*** Opening of Data to process ***

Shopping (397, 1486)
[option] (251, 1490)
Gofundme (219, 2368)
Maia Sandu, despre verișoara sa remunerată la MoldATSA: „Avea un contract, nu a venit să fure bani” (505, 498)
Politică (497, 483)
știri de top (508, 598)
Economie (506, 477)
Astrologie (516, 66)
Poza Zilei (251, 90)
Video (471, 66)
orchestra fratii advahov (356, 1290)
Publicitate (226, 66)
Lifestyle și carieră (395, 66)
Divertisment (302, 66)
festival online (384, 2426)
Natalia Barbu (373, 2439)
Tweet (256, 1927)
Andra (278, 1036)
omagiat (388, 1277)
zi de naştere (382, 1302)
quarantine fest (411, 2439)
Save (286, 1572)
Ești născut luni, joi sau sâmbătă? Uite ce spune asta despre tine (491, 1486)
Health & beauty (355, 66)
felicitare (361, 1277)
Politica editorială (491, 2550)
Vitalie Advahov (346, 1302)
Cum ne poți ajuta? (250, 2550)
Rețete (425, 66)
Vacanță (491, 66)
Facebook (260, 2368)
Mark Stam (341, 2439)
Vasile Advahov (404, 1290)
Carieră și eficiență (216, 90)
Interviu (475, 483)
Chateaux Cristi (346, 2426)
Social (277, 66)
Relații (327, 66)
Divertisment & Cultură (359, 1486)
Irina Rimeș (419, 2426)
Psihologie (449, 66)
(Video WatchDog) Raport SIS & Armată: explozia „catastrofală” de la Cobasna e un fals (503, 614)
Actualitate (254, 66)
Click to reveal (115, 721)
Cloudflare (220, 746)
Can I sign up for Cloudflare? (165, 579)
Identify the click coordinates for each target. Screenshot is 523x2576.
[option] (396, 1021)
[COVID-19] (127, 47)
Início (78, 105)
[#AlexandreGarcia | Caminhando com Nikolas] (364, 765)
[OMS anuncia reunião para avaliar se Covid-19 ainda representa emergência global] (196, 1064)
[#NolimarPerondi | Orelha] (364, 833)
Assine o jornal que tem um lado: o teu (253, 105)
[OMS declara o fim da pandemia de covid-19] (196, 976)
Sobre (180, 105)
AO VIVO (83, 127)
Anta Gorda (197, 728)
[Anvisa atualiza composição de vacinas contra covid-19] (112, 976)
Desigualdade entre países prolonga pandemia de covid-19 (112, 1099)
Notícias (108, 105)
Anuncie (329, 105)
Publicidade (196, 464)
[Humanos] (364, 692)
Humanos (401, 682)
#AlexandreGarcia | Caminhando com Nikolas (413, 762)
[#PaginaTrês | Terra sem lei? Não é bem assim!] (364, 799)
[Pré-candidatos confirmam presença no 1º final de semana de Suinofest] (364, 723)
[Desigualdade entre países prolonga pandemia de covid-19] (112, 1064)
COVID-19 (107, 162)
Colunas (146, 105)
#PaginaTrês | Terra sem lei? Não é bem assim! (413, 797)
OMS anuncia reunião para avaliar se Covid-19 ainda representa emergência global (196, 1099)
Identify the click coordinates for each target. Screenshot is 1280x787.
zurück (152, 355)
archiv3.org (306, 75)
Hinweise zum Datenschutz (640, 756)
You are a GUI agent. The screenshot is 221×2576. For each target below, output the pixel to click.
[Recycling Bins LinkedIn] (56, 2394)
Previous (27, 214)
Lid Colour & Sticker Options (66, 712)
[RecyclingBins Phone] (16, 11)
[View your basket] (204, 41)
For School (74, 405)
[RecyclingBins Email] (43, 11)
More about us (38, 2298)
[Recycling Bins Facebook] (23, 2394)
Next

*** Close of Data to process ***

Task:
Say how many lines in the data hold the string "anuncia". No other content should accompany the number.

Answer below:
2